▶ WRITTEN INSTRUCTION:
Print the lines of the data from the one containing "This screenshot has width=1572, height=1179." through the end of the data, inclusive, and leave out the pictures.
----------------
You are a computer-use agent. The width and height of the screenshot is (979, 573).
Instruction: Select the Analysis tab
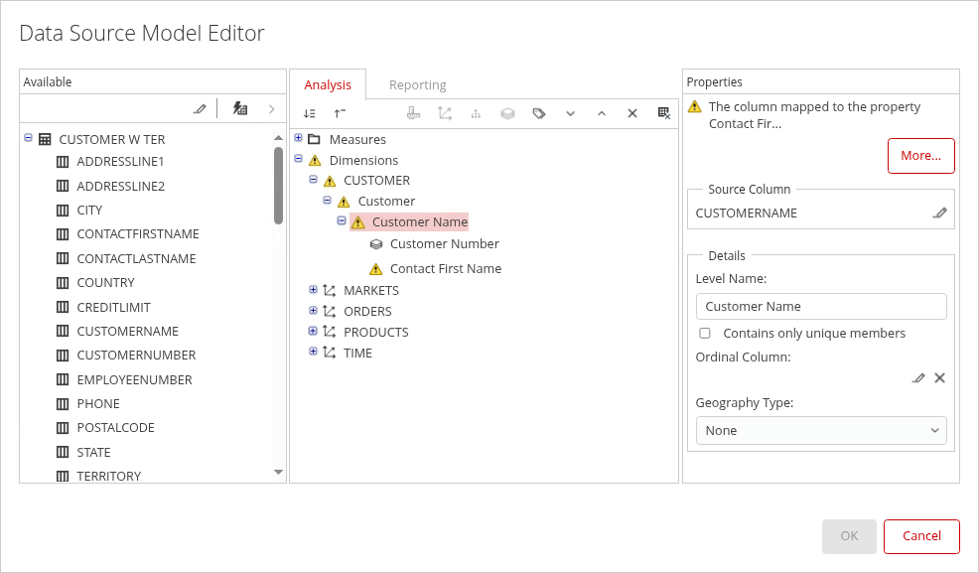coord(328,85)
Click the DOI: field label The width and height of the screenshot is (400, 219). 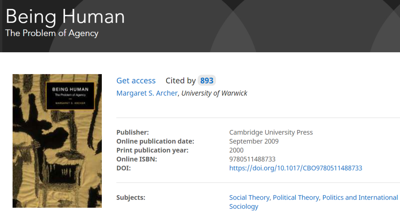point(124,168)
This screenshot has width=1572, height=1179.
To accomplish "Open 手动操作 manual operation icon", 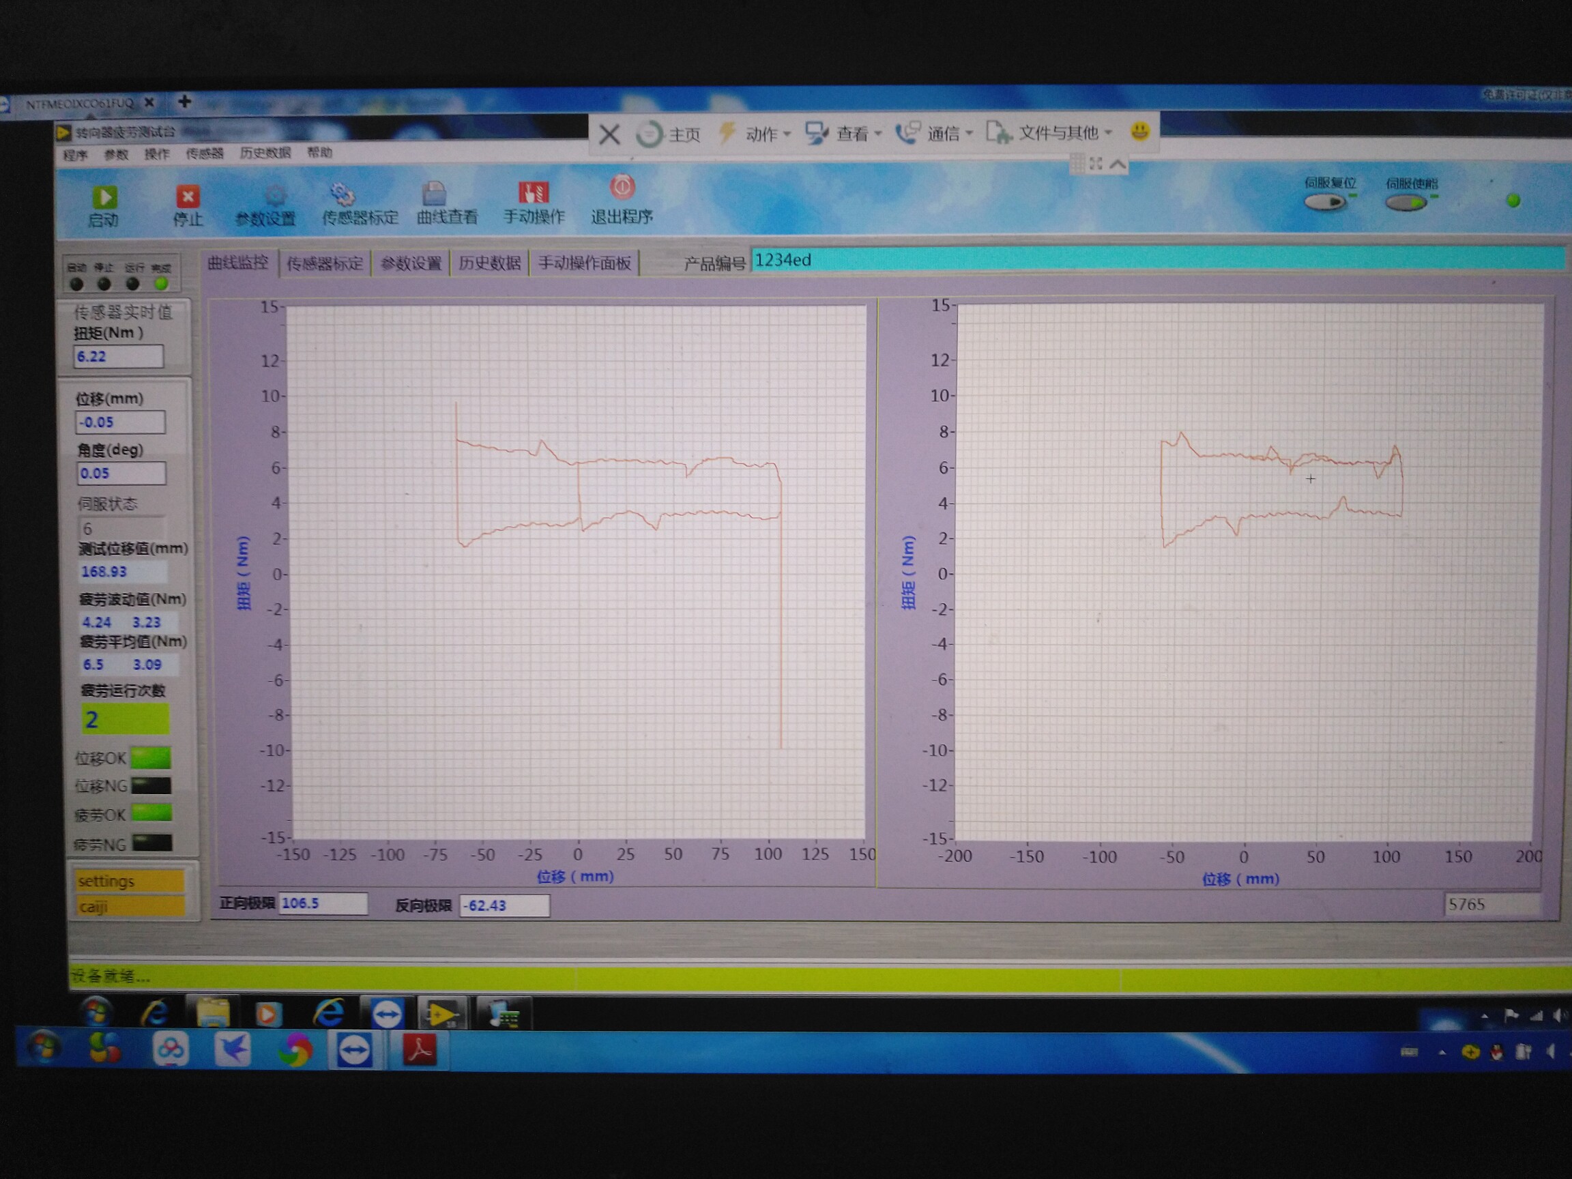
----------------
▶ SOLUTION TO THIS PROBLEM:
This screenshot has width=1572, height=1179.
To accomplish "Open 手动操作 manual operation icon", 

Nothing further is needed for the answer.